EX-99.d41
INVESTMENT SUB-ADVISORY AGREEMENT
This AGREEMENT is effective this 31st day of January 2001, by and between
Xxxxxxx National Asset Management, LLC, a Michigan limited liability company and
registered investment adviser ("Adviser"), and STANDARD & POOR'S INVESTMENT
ADVISORY SERVICES, INC., a Delaware corporation and registered investment
adviser ("Sub-Adviser").
WHEREAS, Adviser is the investment manager for the JNL Series Trust (the
"Trust"), an open-end management investment company registered under the
Investment Company Act of 1940, as amended ("1940 Act"); and
WHEREAS, the Trust is authorized to issue separate series, each series
having its own investment objective or objectives, policies and limitations;
WHEREAS, Adviser desires to retain Sub-Adviser as Adviser's agent to
furnish investment advisory services to the series of the Trust listed on
Schedule A hereto ("Fund").
NOW, THEREFORE, in consideration of the mutual covenants herein contained,
the parties hereto agree as follows:
1. Appointment. Adviser hereby appoints Sub-Adviser to provide certain
sub-investment advisory services to the Fund for the period and on the
terms set forth in this Agreement. Sub-Adviser accepts such
appointment and agrees to furnish the services herein set forth for
the compensation herein provided.
In the event the Adviser designates one or more series other than the
Fund with respect to which the Adviser wishes to retain the
Sub-Adviser to render investment advisory services hereunder, it shall
notify the Sub-Adviser in writing. If the Sub-Adviser is willing to
render such services, it shall notify the Adviser in writing,
whereupon such series shall become a Fund hereunder, and be subject to
this Agreement.
2. Delivery of Documents. Adviser has or will furnish Sub-Adviser with
copies properly certified or authenticated of each of the following:
a) the Trust's Agreement and Declaration of Trust, as filed with the
Secretary of State of The Commonwealth of Massachusetts on June
1, 1994, and all amendments thereto or restatements thereof (such
Declaration, as presently in effect and as it shall from time to
time be amended or restated, is herein called the "Declaration of
Trust");
b) the Trust's By-Laws and amendments thereto;
c) resolutions of the Trust's Board of Trustees authorizing the
appointment of Sub-Adviser and approving this Agreement;
d) the Trust's Notification of Registration on Form N-8A under the
1940 Act as filed with the Securities and Exchange Commission
(the "SEC") and all amendments thereto;
e) the Trust's Registration Statement on Form N-1A under the
Securities Act of 1933, as amended ("1933 Act") and under the
1940 Act as filed with the SEC and all amendments thereto insofar
as such Registration Statement and such amendments relate to the
Fund; and
f) the Trust's most recent prospectus and Statement of Additional
Information (collectively called the "Prospectus").

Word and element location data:
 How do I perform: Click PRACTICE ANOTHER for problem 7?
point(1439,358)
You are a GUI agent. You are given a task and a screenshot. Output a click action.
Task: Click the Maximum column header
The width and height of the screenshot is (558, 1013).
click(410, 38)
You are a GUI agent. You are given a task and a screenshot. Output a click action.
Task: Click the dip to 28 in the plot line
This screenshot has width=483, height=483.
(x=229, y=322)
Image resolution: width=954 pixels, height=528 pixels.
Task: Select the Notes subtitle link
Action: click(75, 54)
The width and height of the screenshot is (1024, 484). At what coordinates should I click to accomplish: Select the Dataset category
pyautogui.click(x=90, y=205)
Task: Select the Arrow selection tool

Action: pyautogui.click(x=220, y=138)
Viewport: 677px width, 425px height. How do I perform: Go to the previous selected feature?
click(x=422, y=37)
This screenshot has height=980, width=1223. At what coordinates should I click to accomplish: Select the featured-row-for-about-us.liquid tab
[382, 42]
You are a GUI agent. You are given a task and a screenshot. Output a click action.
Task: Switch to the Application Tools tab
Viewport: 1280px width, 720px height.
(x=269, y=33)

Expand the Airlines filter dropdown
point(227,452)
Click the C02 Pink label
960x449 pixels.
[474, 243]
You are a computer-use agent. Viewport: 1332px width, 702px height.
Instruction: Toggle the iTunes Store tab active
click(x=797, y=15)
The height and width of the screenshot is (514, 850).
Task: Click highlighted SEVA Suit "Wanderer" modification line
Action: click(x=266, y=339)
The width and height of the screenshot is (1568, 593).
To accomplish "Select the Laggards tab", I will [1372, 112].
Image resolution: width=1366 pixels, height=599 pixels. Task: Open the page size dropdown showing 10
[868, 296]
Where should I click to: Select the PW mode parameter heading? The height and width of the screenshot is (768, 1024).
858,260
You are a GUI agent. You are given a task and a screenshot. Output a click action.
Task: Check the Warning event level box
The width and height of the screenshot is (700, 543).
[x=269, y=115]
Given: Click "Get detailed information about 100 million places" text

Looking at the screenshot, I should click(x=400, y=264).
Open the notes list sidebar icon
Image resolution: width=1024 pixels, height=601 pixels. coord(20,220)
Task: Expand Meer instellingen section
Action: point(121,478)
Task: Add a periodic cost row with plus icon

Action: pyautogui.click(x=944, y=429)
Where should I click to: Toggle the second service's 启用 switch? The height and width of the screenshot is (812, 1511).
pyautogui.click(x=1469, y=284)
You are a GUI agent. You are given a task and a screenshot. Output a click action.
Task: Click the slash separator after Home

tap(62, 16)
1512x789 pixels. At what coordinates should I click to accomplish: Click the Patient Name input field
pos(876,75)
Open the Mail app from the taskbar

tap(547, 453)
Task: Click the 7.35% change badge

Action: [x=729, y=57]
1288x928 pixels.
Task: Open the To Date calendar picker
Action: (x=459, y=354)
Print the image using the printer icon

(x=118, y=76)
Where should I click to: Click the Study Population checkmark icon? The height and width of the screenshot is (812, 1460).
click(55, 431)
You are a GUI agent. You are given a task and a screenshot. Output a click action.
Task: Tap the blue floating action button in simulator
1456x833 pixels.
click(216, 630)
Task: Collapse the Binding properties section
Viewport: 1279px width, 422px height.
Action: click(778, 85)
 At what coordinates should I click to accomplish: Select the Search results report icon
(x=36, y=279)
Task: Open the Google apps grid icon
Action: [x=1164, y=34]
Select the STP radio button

INSTRUCTIONS TO FOLLOW:
From the sub-advisory agreement, extract the stretch from "NOW, THEREFORE, in" through "compensation herein provided.".

TASK OUTPUT:
NOW, THEREFORE, in consideration of the mutual covenants herein contained,
the parties hereto agree as follows:
1. Appointment. Adviser hereby appoints Sub-Adviser to provide certain
sub-investment advisory services to the Fund for the period and on the
terms set forth in this Agreement. Sub-Adviser accepts such
appointment and agrees to furnish the services herein set forth for
the compensation herein provided.